I am sure 12 years ago interest rates were a little higher, today at 2-3% I would think twice about putting all my free cash on my mortgage when I can put in a bank stock at 4%. 

I can see your concern regarding your inlaws, but I believe your concern is more money sense/spending habits than just having a mortgage, maybe have them watch the TV show till debt do us part.

They have generational mortgages in Europe.



piano mom said:


> My husband and I hate mortgages. We paid off our condo mortgage within 1 year, our first house mortgage ($138k) within 3 years and our last mortgage on our current home ($66k) was paid off within 1 year. And all these mortgages were paid off with only my husband working while I stayed home with the kids.
> 
> We have been trying to influence our in-laws to do the same thing but to no avail. They thought we were foolish to not live life today. We have been wihout a mortgage for 6 years now and have been very happy with our still frugal lives.
> 
> 
> 
> I just cant wrap my head around people who get "really" comfortable with living with mortgages.


----------



## Hawkdog

Forgot to mention I held a mortgage on a rental house for 7 years at the same time, so obviously my comfort level is a little higher.


----------



## HaroldCrump

Family & friends sometimes have bizarre money management ideas.
For the sake of sanity, we choose to leave such matters alone, and keep our thoughts to ourselves.
Unsolicited advice is seldom appreciated.


----------



## MoneyGal

100-year mortgages were introduced in Japan in 1995.


----------



## marina628

Hawkdog said:


> Forgot to mention I held a mortgage on a rental house for 7 years at the same time, so obviously my comfort level is a little higher.

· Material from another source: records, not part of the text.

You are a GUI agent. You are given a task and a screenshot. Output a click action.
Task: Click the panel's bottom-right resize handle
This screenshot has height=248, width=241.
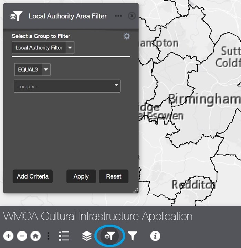click(135, 190)
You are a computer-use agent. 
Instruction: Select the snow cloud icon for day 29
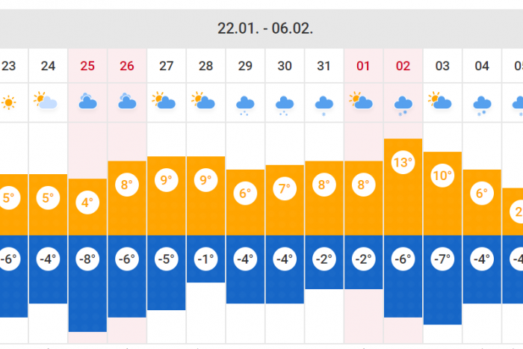tap(245, 102)
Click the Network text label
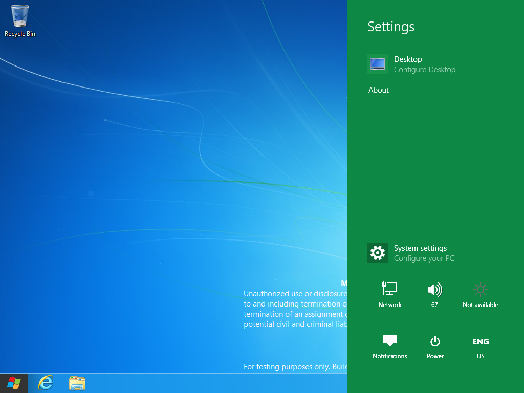 point(389,305)
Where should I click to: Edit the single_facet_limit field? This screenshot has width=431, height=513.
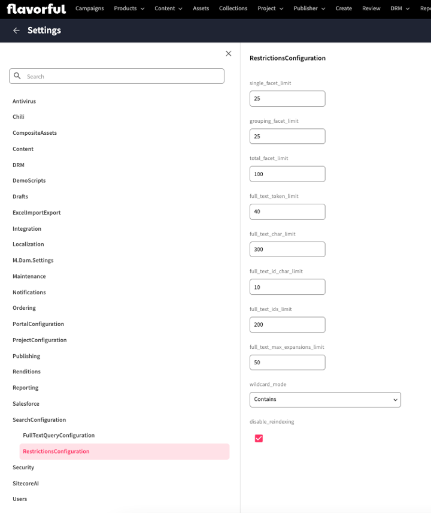[287, 98]
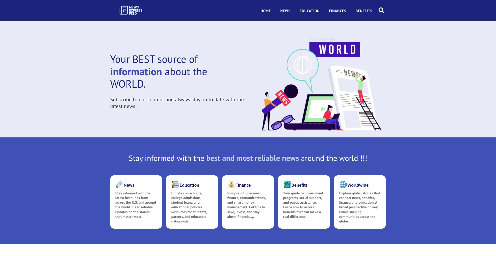Select the Finance card title

click(x=243, y=185)
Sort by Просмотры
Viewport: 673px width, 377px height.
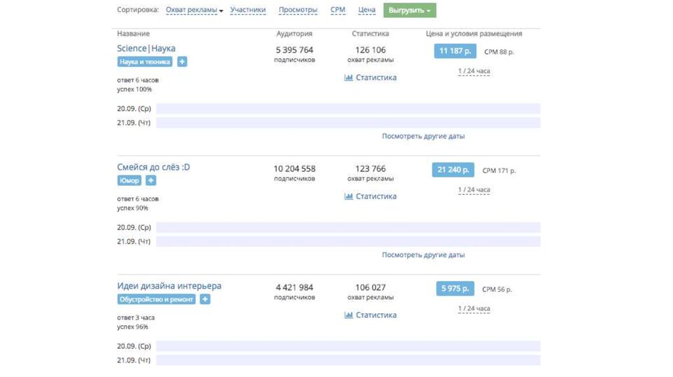[x=298, y=11]
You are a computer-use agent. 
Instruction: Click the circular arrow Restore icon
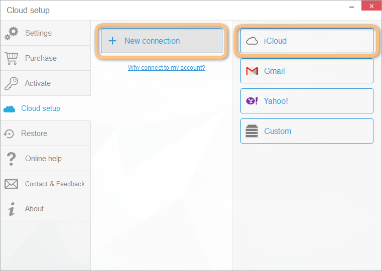pyautogui.click(x=9, y=133)
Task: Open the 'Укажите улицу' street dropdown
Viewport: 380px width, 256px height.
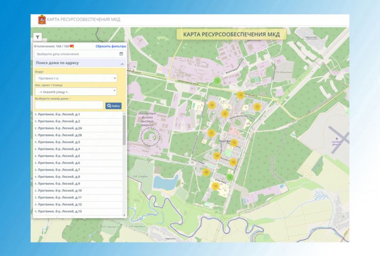Action: point(76,91)
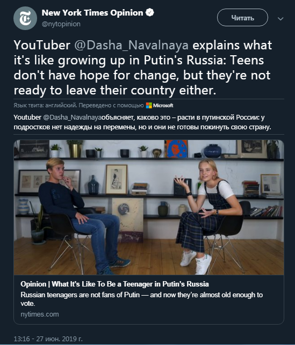Visit the nytimes.com source link
The image size is (295, 345).
40,314
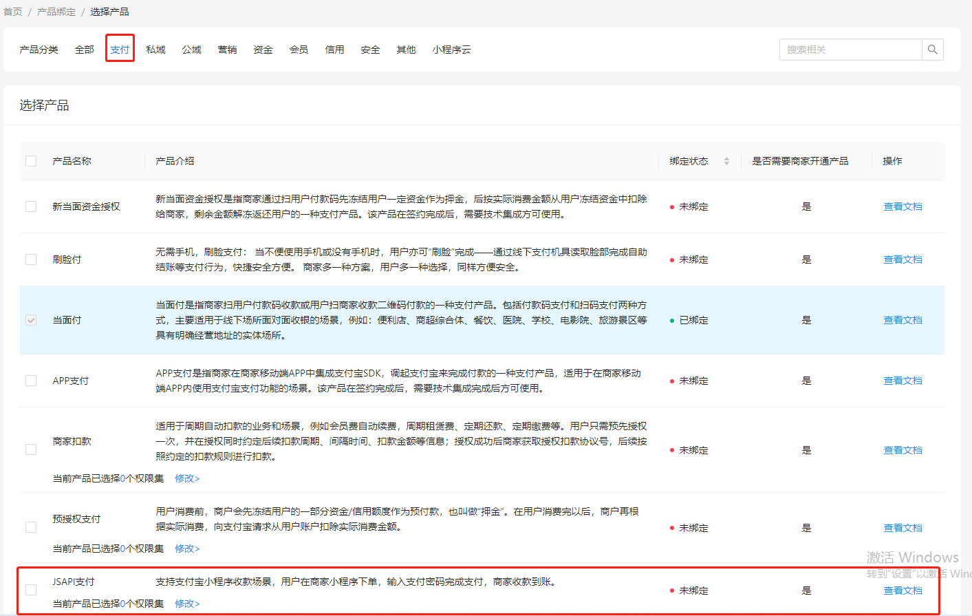
Task: Focus the 搜索相关 search input field
Action: coord(850,50)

I have 3 rental mortgages plus my own , I am sleeping like baby but we put down 35% on these homes and I believe we have an average of 60% equity on them now.


----------



## marina628

My friends just bought a home in Germany that cost them about 1 million USD , the house is three levels with master bedroom and bathroom in basement ,level two has kitchen /dining with living room and a office and top level has 2 bedrooms and two bathrooms.Super small house but they got a locked in rate 1.9% for 10 year amortization.They will be 62 when the mortgage is paid assuming it all goes well and they have to pay $3500 a month to get this paid off in 15 years..They own a house of similar value in South Africa but can't sell it ,just dropped it by $90,000 last month .That probably would exceed my comfort level !


----------



## sags

Oddly enough, a lot of people may be in the best financial position of their lives to pay a mortgage.....after they retire.

Kids grown up and gone...........car insurance cheaper.........less food..........less hydro........less everything.

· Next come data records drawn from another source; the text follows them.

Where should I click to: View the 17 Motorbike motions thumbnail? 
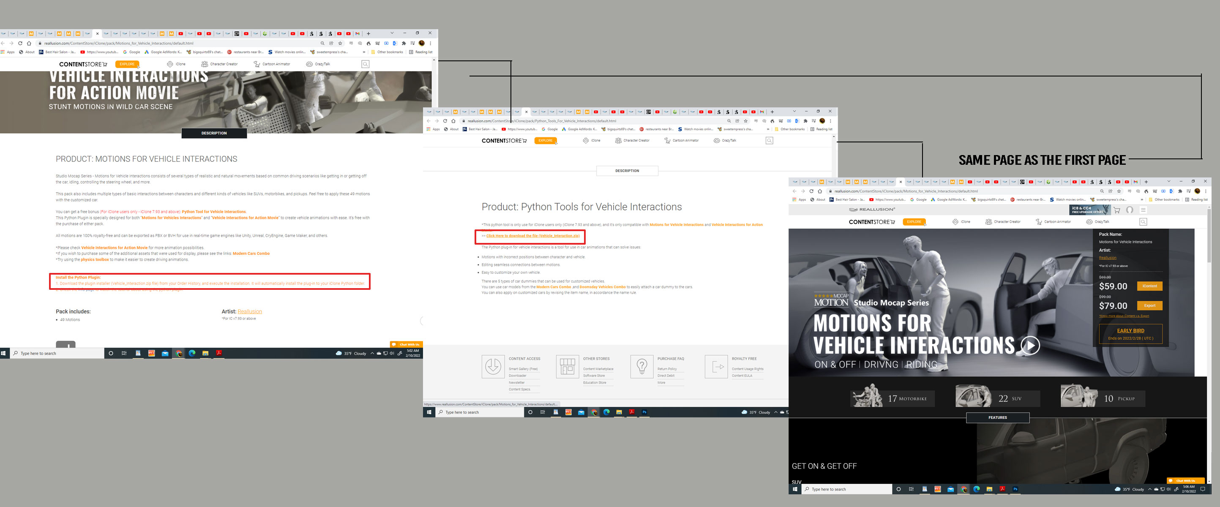[892, 398]
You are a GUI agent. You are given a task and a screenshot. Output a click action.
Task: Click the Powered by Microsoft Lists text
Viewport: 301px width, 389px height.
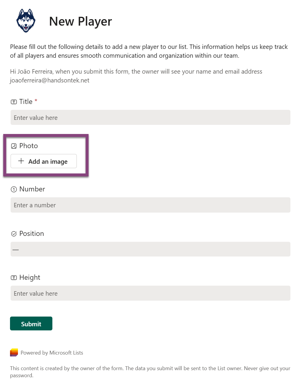[52, 353]
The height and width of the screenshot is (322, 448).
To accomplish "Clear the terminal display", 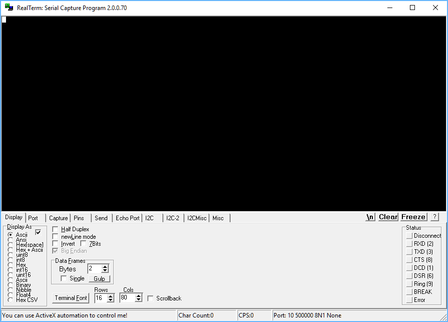I will pos(387,217).
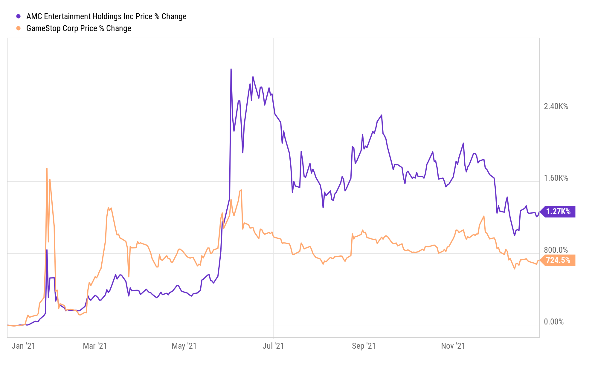The image size is (598, 366).
Task: Click AMC line's mid-September peak
Action: pyautogui.click(x=382, y=115)
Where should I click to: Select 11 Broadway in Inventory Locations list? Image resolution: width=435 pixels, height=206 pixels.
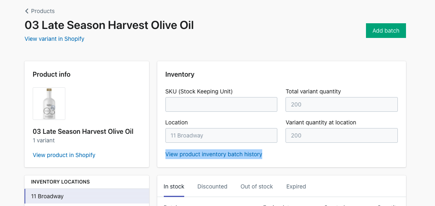pyautogui.click(x=87, y=196)
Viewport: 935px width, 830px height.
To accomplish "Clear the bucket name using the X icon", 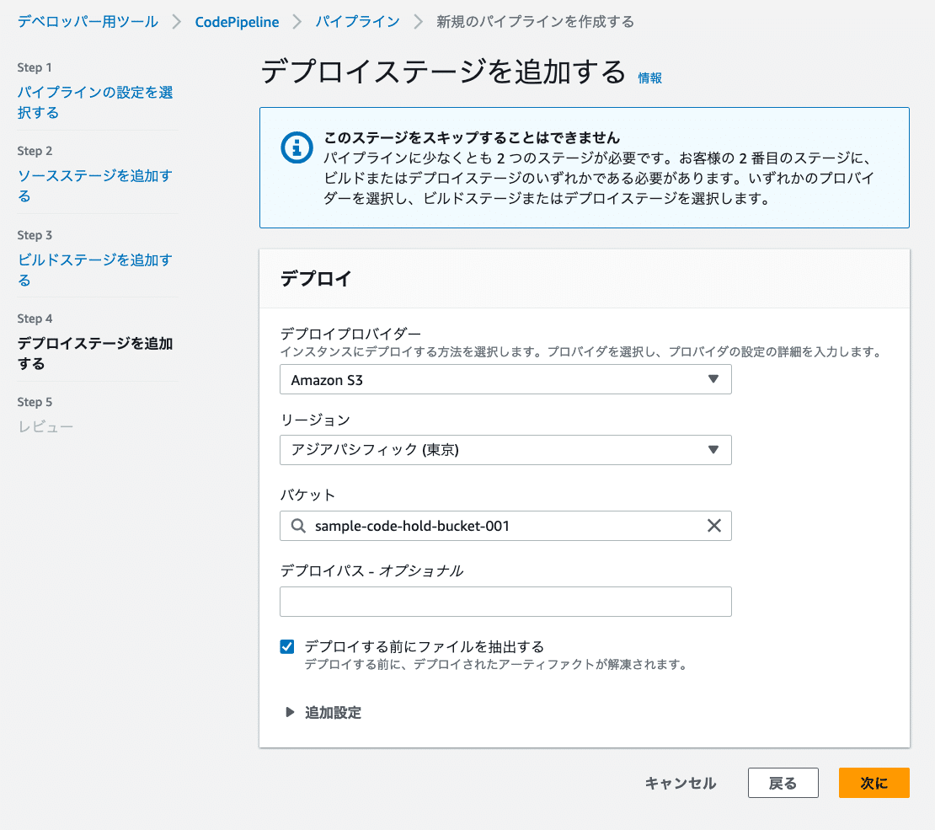I will [715, 526].
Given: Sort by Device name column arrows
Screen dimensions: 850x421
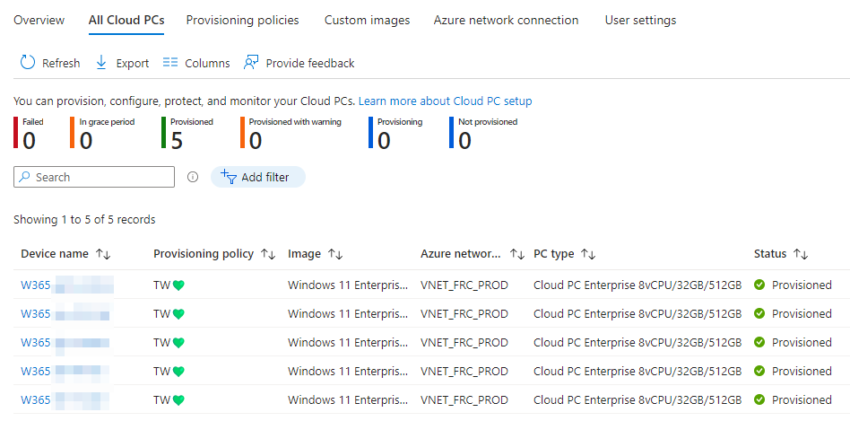Looking at the screenshot, I should (x=103, y=255).
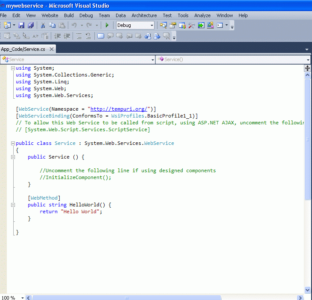312x300 pixels.
Task: Click the Save icon in the toolbar
Action: tap(21, 26)
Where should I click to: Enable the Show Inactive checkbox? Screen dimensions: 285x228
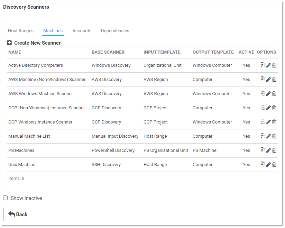pos(6,198)
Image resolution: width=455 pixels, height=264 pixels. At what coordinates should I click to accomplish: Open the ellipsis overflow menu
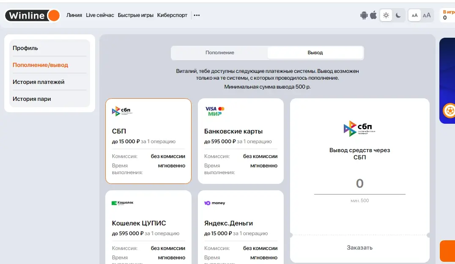197,15
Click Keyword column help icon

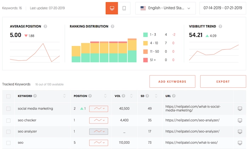tap(35, 96)
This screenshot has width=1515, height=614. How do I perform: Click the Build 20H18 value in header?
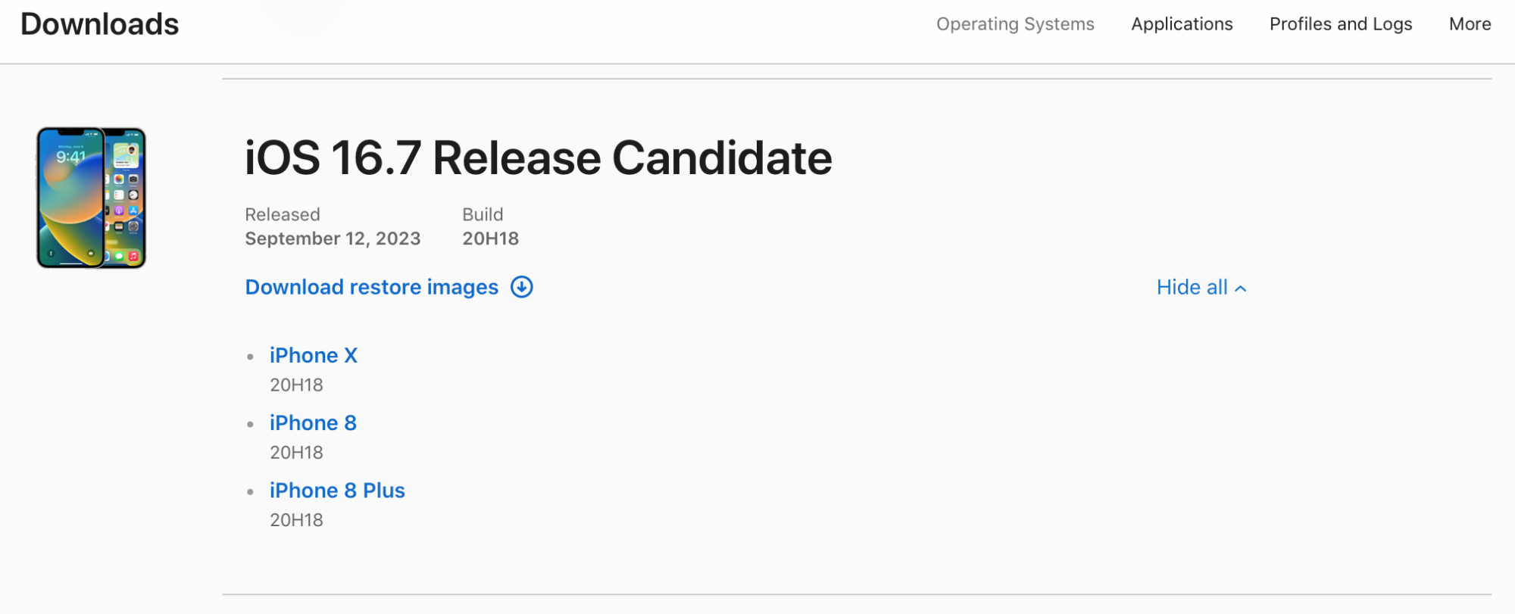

I would rather enjoy life and make mortgage payments............than scrimp and save and end up without a mortgage payment, if it only means putting more money into a bank account to be distributed upon my demise.

Most of the older people that I know personally..........have more money than they know what to do with anyways.


----------



## Ihatetaxes

sags said:


> Oddly enough, a lot of people may be in the best financial position of their lives to pay a mortgage.....after they retire.
> 
> Kids grown up and gone...........car insurance cheaper.........less food..........less hydro........less everything.
> 
> I would rather enjoy life and make mortgage payments............than scrimp and save and end up without a mortgage payment, if it only means putting more money into a bank account to be distributed upon my demise.
> 
> Most of the older people that I know personally..........have more money than they know what to do with anyways.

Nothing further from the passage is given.